-- start of Record excerpts --
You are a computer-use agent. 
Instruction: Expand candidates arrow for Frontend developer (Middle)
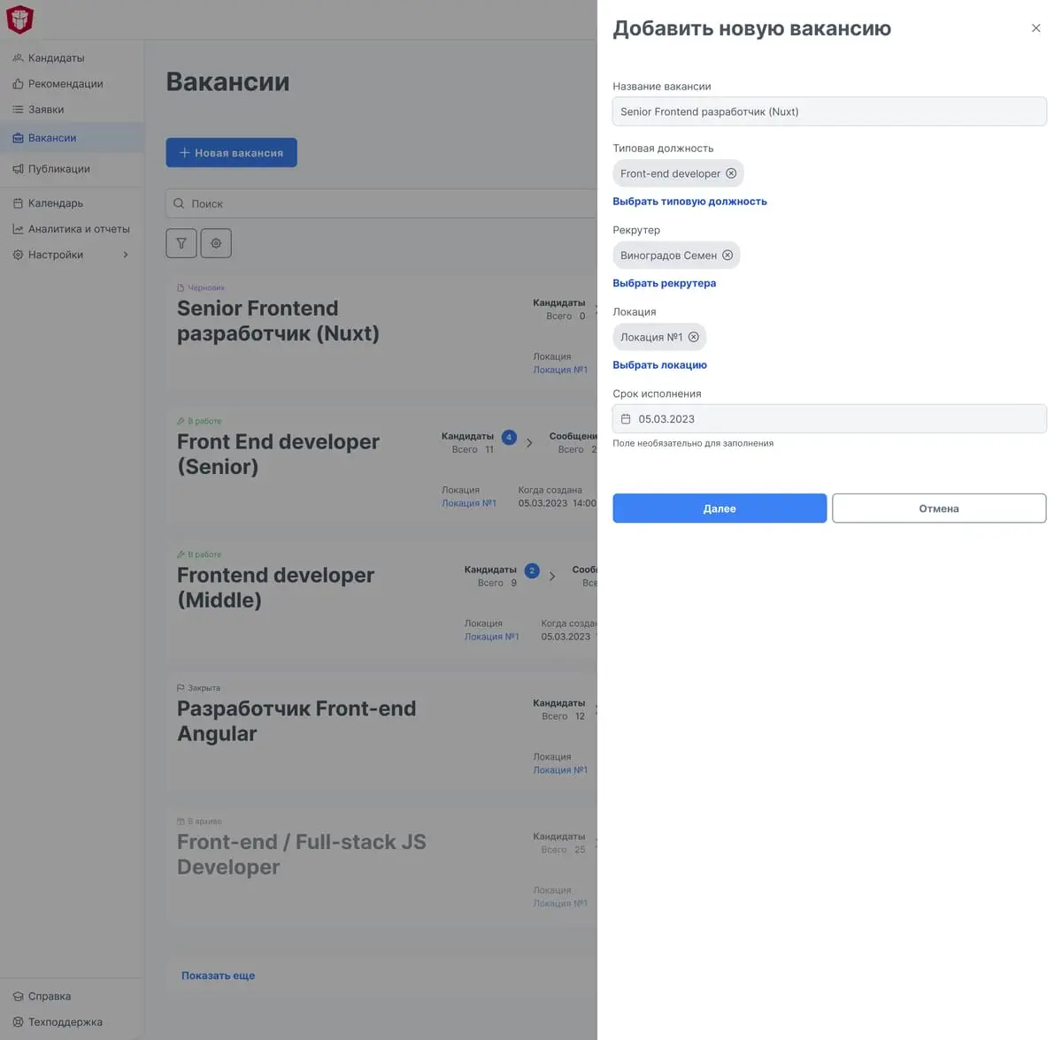coord(552,577)
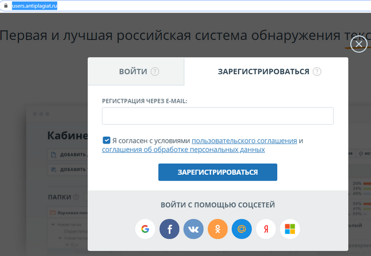
Task: Click the lock icon in the address bar
Action: (6, 6)
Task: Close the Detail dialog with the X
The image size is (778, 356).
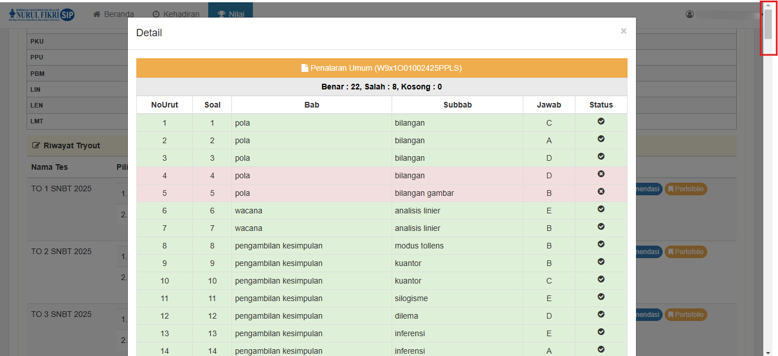Action: pyautogui.click(x=624, y=31)
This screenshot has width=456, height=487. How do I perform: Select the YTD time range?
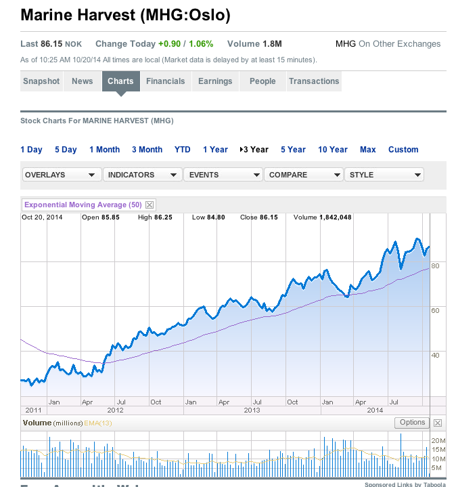(183, 150)
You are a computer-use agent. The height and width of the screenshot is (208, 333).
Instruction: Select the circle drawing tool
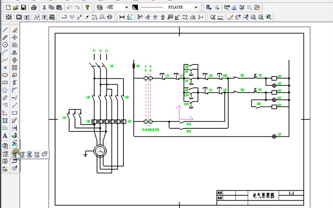pos(5,45)
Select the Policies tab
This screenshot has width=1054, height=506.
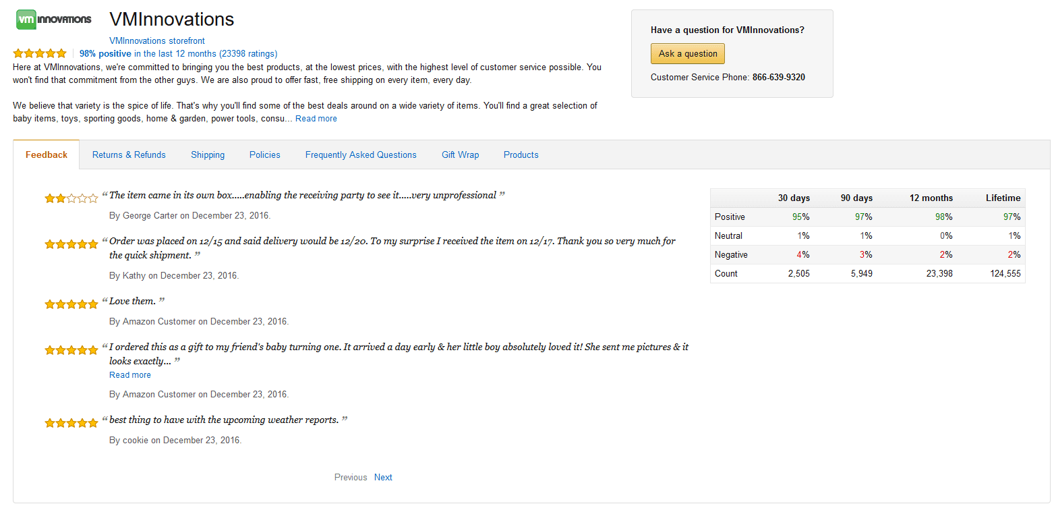tap(264, 154)
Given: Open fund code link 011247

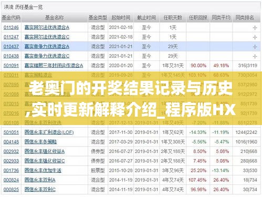Looking at the screenshot, I should coord(11,37).
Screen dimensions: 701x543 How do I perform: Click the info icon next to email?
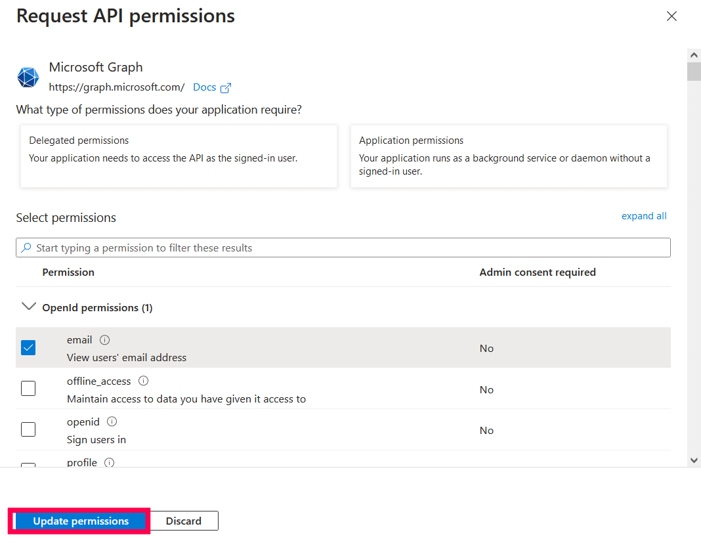click(106, 339)
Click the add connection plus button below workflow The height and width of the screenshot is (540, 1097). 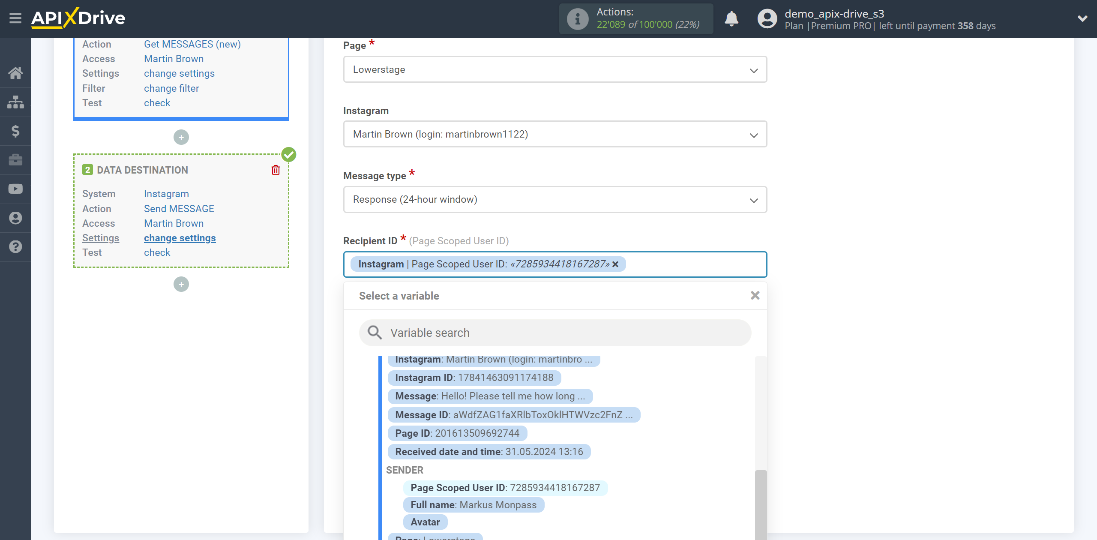(x=180, y=283)
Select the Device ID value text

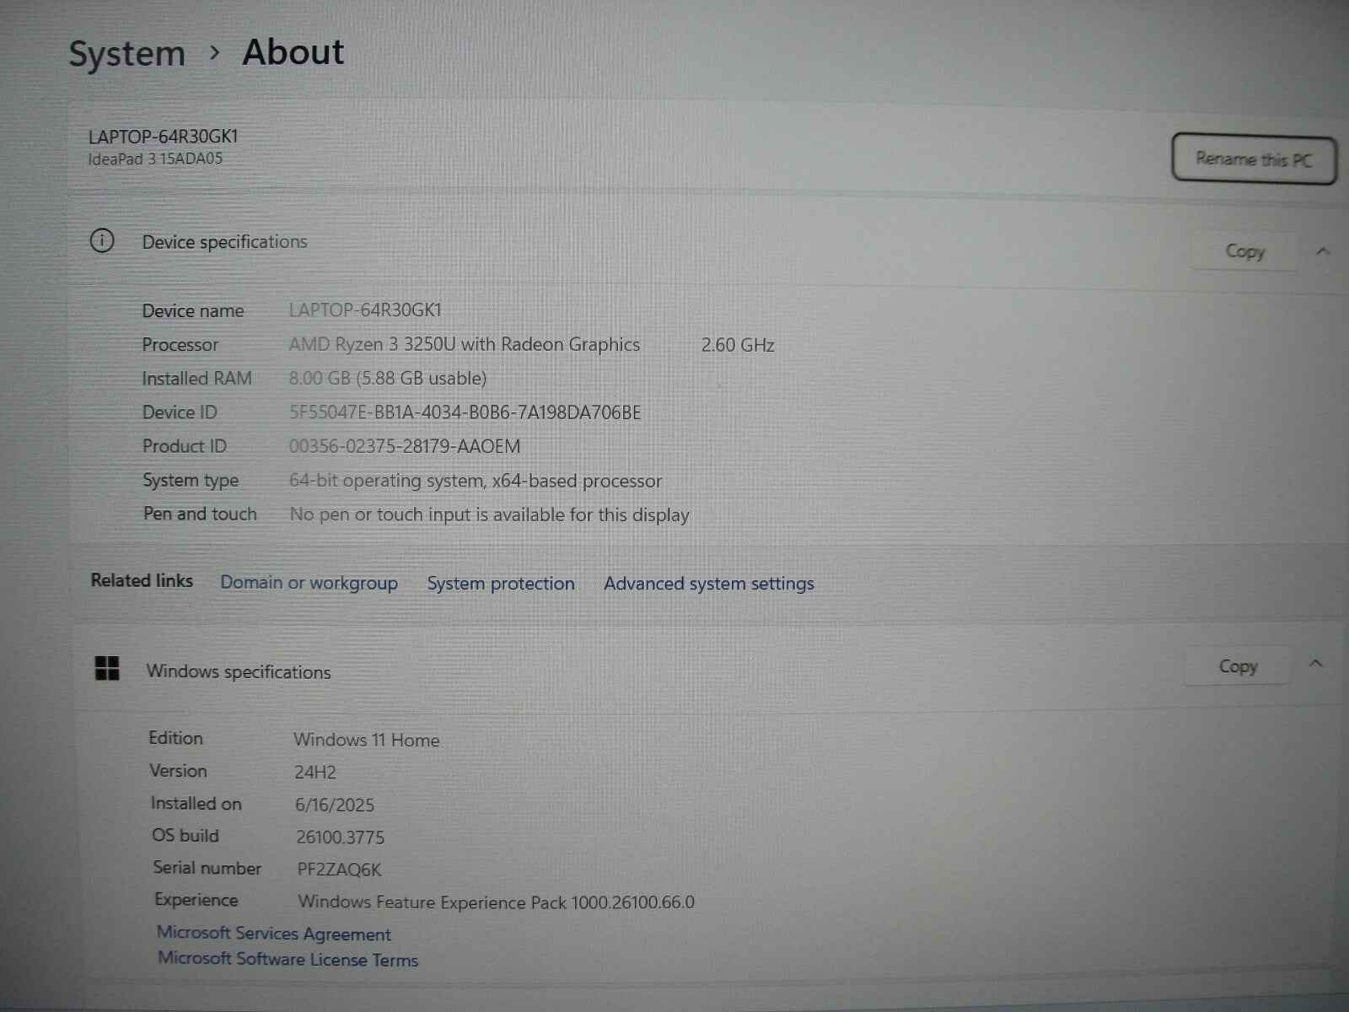465,412
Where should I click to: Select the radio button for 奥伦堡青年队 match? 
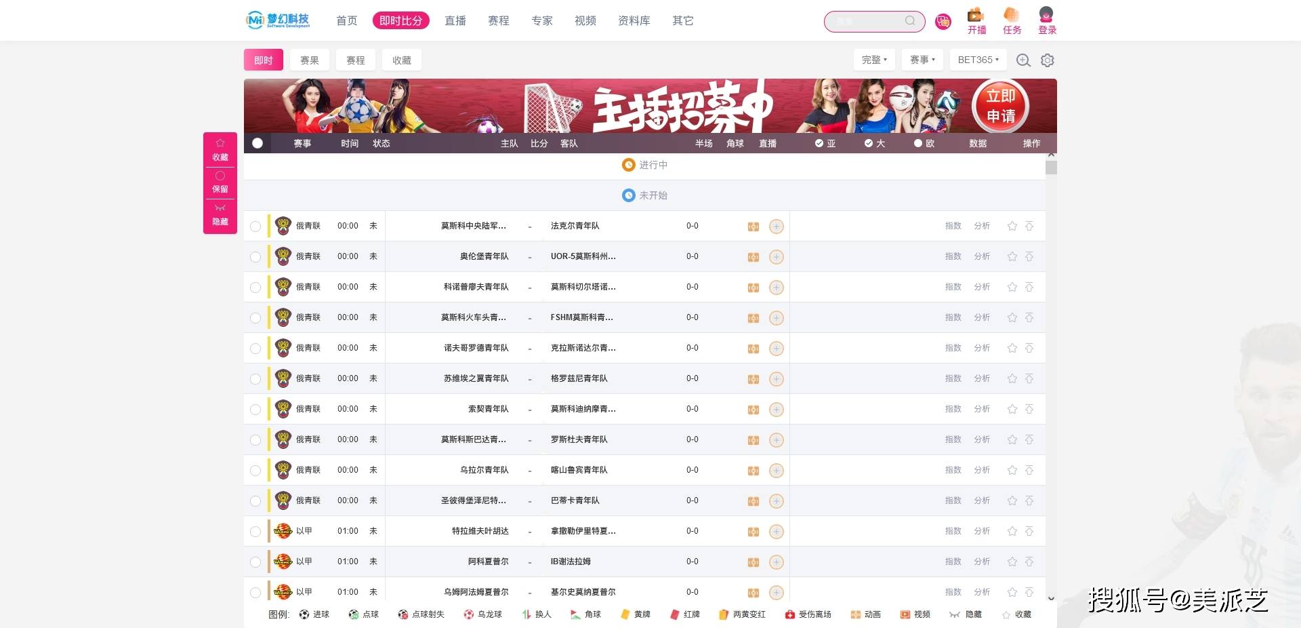coord(255,256)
-- end of Record excerpts --
_Goal:_ Copy word for word the lines from the one containing "Select the Device ID value text" through the end of the records, omitting the pictures.

_Result:_
Select the Device ID value text

465,412
Where should I click to: Select the radio button for 奥伦堡青年队 match? 
coord(255,256)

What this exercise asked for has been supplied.